-- Article --

## Start

A Texas Court of Appeals has denied the request of a former Hamlin MS resource officer accused of planting THC vapes on students, clearing the way for trial.

CORPUS CHRISTI, Texas — The Texas 13th Court of Appeals has denied a request from former Hamlin Middle School resource officer Andrew Abel Gonzalez to have a cell phone recording withheld from evidence as he faces charges of intent to impair and official oppression.

Gonzalez is accused, along with ex-Hamlin Middle School assistant principal Amanda Lee Corona, of planting a vape pen on students back in March 2023. 

In a probable cause statement that was filed ahead of Corona’s arrest, an investigator with the Nueces County Sheriff’s Criminal Investigation Unit said he was called to the CCISD school in 2023 to look into the allegation. 

It was there that he said he was given an audio recording in which Corona and CCISD police officer Andrew Gonzalez found a vape pen containing THC (marijuana) wax. The report states that the vape pen was found behind a filing cabinet. 

The investigator states that Corona and Gonzalez could be heard agreeing to put the pen into a student’s backpack on the recording.

It was this recording that Gonzalez was seeking to have excluded.

“We find that Gonzalez, as a law enforcement officer, had no reasonable expectation of privacy in statements made while in a classroom during the course of an investigation,” the Court said in it’s ruling.

## End

-- Listed entries --

## Start

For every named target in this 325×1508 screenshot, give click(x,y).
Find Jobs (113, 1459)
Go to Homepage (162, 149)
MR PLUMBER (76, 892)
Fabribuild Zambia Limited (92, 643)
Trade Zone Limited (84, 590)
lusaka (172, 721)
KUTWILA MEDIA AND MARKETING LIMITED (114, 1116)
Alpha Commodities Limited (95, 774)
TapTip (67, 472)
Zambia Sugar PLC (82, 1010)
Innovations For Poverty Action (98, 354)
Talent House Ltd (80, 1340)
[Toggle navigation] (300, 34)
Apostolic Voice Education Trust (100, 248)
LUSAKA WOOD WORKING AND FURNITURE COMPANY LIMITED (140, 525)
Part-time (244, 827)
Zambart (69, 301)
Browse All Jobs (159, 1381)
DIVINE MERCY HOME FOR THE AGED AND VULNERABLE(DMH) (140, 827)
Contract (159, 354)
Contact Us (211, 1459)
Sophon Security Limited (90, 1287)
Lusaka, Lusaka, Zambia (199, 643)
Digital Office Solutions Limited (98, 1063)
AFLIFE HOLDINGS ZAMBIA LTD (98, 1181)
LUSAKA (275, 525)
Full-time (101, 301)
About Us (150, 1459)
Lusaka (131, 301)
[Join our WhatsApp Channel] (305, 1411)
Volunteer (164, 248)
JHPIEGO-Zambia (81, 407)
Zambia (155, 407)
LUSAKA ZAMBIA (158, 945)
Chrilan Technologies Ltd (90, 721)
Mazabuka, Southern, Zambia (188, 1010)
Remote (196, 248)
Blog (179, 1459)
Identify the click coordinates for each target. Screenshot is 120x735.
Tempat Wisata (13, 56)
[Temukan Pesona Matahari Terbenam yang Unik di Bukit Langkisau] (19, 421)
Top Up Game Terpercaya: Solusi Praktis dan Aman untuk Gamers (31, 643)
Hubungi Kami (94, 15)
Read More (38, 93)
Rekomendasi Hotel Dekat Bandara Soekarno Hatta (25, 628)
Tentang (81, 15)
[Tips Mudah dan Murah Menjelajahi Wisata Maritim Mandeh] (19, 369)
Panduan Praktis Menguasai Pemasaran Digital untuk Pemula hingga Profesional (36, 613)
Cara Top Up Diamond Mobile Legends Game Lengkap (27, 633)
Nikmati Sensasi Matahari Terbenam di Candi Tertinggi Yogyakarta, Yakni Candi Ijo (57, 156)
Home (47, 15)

## End

-- Stated problem --
Continue the article about the appeals court ruling in the Hamlin Middle School resource officer case, picking up after its final sentence.

-- Exercise result --
The probable cause statement explains that a student was disciplined by school officials when the vape pen was found in his belongings. A second student was disciplined after Corona and Gonzalez said the first student accused her of owning the pen.

A third student also was disciplined when the same pen also was found in his binder. The investigator states that Corona and Gonzalez also planted the pen in this student’s belongings. 

In December of 2024 CCISD communications director Leanne Libby told 3NEWS: 

“CCISD acts immediately to investigate any allegations of wrongdoing, a process which can include placing employees on administrative leave with pay.

In March 2023, school administration took swift action to launch an investigation into the allegations at Hamlin. While we cannot share details of personnel actions or investigations, we can confirm Ms. Corona was on administrative leave starting in March 2023 and has not been employed at CCISD since August 2023. A campus officer named in the allegations has not been employed at CCISD since March 2023.

We respectfully refer any additional questions to local law enforcement.”


Framed student’s mother responds 

In December of 2024, Yvonne Gatica described her shift in trust after the former assistant principal of Hamlin Middle School, Amanda Lee Corona, and CCISD police officer Andrew Gonzalez allegedly framed her son by putting a vape pen containing THC in his backpack.

“I don’t trust anyone, not even the educators when I did before,” she said. “When the teacher would call me and say whatever, I was quick to believe the teacher, the principal, the assistant principal.”

Information from the case affidavit obtained by 3NEWS reads that an investigator from the Nueces County Sheriff’s Criminal Investigation Unit was called to Hamlin in 2023 to look into the situation. 

He was given an audio recording, in which he states both Corona and the officer are audibly heard agreeing to put the pen in the student’s bag.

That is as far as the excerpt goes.